─── TASK DATA
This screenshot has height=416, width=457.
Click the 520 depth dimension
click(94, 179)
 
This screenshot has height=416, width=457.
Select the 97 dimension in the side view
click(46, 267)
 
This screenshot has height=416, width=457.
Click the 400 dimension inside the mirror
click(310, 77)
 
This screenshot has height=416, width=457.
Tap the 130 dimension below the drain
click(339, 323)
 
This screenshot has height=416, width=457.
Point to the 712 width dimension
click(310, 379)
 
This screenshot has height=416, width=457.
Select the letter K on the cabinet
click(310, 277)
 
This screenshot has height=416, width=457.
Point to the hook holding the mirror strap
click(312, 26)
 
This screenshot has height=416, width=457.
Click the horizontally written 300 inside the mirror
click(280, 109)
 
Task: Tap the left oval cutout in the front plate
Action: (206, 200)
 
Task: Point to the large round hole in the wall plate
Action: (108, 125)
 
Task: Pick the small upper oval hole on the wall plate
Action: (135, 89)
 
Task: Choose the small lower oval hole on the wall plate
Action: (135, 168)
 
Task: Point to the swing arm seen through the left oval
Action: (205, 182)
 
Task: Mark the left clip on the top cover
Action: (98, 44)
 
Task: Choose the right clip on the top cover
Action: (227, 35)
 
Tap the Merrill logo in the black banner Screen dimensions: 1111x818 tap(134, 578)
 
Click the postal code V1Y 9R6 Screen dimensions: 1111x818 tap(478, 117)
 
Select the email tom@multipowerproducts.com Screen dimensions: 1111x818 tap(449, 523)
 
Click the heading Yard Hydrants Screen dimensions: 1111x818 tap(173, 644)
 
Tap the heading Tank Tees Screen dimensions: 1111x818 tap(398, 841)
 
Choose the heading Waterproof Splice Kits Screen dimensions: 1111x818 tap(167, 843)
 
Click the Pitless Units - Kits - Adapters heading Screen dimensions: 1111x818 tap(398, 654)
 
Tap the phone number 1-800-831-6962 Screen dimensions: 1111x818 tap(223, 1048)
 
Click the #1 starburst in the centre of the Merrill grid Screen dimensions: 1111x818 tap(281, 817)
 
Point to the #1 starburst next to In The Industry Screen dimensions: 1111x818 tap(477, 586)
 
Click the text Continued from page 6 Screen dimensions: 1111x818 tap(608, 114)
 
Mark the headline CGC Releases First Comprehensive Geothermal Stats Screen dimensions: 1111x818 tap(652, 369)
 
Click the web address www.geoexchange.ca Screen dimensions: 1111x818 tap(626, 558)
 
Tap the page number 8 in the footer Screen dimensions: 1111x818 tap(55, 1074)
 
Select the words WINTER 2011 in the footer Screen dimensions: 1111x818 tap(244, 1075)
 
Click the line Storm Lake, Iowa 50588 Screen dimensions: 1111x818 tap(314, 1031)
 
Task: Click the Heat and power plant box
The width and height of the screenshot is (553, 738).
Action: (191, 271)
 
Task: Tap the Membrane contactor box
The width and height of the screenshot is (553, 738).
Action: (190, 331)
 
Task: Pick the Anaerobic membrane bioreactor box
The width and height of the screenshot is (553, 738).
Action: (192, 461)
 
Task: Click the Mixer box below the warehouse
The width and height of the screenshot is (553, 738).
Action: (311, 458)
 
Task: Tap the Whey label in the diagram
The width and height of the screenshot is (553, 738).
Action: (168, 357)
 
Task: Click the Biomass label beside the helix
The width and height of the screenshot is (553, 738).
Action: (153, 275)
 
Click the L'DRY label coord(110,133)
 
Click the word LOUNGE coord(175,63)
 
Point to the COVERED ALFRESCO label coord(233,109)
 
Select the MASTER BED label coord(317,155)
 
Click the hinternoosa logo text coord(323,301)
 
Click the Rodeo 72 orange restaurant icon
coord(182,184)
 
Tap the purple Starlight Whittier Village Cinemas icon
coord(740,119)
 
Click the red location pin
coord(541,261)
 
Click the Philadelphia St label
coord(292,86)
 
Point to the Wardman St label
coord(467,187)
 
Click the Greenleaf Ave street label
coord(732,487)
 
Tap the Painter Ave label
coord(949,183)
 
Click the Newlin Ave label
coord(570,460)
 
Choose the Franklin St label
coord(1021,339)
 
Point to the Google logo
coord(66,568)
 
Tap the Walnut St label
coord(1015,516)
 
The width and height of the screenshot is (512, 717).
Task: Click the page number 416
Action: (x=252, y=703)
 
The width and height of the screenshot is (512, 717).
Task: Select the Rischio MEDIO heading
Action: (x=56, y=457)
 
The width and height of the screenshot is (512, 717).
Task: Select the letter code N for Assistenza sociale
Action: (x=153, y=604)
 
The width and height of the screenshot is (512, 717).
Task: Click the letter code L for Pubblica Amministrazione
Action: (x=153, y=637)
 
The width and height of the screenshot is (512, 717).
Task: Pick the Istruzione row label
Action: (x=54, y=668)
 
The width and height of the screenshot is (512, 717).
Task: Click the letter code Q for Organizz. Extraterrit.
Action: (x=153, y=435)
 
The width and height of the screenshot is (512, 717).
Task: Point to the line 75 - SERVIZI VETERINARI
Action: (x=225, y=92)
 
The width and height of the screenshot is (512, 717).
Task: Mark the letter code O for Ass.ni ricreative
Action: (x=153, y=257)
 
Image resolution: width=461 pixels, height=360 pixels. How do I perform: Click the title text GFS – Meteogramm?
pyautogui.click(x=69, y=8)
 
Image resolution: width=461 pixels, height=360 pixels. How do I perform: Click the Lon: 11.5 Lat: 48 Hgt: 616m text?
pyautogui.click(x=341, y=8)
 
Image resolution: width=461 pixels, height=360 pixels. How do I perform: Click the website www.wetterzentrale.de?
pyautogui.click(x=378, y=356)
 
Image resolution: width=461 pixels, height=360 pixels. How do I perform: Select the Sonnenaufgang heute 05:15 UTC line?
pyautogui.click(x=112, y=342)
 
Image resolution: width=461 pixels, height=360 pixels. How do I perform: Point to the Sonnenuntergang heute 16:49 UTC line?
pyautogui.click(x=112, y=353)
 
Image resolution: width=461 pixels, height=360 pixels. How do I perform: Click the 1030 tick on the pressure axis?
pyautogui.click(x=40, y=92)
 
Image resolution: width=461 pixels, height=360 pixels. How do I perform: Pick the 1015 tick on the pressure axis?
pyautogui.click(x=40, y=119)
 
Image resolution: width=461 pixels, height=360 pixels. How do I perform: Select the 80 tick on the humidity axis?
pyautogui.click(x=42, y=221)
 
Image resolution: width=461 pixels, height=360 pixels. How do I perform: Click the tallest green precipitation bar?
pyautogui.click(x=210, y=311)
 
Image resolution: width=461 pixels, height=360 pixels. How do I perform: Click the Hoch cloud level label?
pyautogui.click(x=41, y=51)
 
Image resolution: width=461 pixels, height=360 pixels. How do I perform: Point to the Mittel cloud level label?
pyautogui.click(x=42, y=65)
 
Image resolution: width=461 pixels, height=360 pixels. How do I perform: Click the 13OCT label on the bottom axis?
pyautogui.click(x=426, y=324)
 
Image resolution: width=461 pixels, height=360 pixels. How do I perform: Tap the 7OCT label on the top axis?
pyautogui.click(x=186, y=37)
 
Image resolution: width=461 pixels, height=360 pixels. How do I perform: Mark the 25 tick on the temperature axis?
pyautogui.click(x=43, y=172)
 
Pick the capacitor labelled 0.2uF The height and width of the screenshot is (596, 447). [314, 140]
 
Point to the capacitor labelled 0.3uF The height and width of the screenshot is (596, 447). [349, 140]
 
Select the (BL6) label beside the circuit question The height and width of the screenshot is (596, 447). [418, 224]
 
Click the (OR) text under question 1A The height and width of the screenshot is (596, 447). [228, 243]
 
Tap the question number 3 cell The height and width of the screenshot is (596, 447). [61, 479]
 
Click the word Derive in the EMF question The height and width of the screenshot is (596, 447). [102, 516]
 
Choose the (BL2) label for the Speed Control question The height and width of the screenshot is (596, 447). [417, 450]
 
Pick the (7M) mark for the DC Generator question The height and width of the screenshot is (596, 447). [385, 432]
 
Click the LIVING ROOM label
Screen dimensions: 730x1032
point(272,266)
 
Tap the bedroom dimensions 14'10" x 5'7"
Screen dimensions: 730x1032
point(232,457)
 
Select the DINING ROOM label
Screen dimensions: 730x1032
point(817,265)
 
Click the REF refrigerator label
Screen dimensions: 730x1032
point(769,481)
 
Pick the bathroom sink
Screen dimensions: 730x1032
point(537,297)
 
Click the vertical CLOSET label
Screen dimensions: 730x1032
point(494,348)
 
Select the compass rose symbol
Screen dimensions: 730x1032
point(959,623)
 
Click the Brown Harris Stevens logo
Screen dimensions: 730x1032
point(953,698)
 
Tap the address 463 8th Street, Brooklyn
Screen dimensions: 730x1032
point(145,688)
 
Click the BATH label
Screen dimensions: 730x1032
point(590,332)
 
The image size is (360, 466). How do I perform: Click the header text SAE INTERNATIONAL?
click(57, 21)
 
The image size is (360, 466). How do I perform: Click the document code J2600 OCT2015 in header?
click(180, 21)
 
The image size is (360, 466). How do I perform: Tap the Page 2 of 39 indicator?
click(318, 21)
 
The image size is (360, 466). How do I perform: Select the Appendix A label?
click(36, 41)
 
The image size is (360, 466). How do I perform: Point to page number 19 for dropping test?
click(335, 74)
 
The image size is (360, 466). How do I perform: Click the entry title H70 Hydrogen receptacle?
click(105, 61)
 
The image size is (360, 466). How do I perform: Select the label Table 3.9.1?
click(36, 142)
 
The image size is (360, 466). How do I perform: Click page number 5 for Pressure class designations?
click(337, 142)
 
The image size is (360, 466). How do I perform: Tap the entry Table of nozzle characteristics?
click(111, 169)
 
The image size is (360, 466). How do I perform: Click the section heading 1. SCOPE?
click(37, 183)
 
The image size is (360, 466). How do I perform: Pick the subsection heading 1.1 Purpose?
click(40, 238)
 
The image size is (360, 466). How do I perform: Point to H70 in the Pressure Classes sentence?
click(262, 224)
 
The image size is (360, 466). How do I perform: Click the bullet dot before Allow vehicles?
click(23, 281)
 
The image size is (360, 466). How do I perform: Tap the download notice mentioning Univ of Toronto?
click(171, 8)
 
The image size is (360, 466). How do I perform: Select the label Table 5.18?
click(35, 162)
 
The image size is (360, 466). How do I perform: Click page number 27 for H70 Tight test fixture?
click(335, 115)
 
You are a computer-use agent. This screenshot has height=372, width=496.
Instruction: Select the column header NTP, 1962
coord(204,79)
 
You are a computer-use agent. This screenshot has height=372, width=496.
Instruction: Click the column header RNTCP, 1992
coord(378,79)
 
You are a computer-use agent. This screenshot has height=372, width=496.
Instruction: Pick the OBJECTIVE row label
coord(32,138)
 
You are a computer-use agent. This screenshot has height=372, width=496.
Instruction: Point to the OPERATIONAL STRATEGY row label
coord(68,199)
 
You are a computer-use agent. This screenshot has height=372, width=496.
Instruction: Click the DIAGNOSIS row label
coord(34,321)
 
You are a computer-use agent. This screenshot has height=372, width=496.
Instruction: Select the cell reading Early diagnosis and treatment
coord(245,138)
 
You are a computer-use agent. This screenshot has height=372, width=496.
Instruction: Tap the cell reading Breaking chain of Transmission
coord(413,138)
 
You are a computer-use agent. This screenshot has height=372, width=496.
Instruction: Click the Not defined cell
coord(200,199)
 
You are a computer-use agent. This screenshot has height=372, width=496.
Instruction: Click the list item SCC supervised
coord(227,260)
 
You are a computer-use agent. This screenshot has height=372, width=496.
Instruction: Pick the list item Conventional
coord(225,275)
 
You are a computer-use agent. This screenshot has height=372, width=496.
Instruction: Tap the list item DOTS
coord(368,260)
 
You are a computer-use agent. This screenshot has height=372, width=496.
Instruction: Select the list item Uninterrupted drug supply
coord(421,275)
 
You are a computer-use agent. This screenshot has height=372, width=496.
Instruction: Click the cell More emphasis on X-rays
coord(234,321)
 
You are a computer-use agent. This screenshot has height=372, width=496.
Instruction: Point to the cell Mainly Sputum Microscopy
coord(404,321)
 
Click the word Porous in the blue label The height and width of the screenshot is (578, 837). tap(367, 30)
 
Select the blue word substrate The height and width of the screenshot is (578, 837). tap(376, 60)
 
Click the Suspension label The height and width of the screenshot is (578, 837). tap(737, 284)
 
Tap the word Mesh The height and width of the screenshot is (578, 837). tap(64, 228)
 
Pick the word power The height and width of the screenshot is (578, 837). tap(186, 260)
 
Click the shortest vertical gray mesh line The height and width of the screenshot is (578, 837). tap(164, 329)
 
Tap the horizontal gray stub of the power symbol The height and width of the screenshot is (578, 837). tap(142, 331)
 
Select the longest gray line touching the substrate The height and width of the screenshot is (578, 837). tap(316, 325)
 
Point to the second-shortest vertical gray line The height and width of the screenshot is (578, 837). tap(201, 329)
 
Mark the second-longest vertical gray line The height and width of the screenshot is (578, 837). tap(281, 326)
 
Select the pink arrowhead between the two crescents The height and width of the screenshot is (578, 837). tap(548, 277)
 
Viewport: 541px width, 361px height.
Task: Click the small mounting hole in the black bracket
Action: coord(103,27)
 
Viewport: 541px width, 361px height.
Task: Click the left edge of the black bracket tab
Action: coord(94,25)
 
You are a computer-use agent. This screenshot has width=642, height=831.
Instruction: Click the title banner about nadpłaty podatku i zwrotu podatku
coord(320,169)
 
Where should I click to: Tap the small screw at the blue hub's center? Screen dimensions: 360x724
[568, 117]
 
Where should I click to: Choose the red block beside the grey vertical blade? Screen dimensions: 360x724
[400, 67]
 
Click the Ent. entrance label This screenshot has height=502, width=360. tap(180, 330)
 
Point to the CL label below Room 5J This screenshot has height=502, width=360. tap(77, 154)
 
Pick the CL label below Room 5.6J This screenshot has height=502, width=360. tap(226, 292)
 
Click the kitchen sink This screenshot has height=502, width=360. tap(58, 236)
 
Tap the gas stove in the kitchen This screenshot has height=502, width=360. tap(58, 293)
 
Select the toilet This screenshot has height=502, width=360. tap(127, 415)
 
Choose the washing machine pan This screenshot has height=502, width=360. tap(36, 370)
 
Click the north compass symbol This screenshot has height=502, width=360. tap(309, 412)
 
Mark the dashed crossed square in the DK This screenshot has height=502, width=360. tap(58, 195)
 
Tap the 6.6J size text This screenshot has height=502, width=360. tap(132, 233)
──────
EXERCISE DETAILS -
Format the lines starting at the one containing "OCT2015 in header?" and ending at the one containing "click(262, 224)" as a Markdown table with the columns No. and Text. Number each line in order and leave out the blank ones.

ANSWER TO THIS TASK -
| No. | Text |
|---|---|
| 1 | The image size is (360, 466). How do I perform: Click the document code J2600 OCT2015 in header? |
| 2 | click(180, 21) |
| 3 | The image size is (360, 466). How do I perform: Tap the Page 2 of 39 indicator? |
| 4 | click(318, 21) |
| 5 | The image size is (360, 466). How do I perform: Select the Appendix A label? |
| 6 | click(36, 41) |
| 7 | The image size is (360, 466). How do I perform: Point to page number 19 for dropping test? |
| 8 | click(335, 74) |
| 9 | The image size is (360, 466). How do I perform: Click the entry title H70 Hydrogen receptacle? |
| 10 | click(105, 61) |
| 11 | The image size is (360, 466). How do I perform: Select the label Table 3.9.1? |
| 12 | click(36, 142) |
| 13 | The image size is (360, 466). How do I perform: Click page number 5 for Pressure class designations? |
| 14 | click(337, 142) |
| 15 | The image size is (360, 466). How do I perform: Tap the entry Table of nozzle characteristics? |
| 16 | click(111, 169) |
| 17 | The image size is (360, 466). How do I perform: Click the section heading 1. SCOPE? |
| 18 | click(37, 183) |
| 19 | The image size is (360, 466). How do I perform: Pick the subsection heading 1.1 Purpose? |
| 20 | click(40, 238) |
| 21 | The image size is (360, 466). How do I perform: Point to H70 in the Pressure Classes sentence? |
| 22 | click(262, 224) |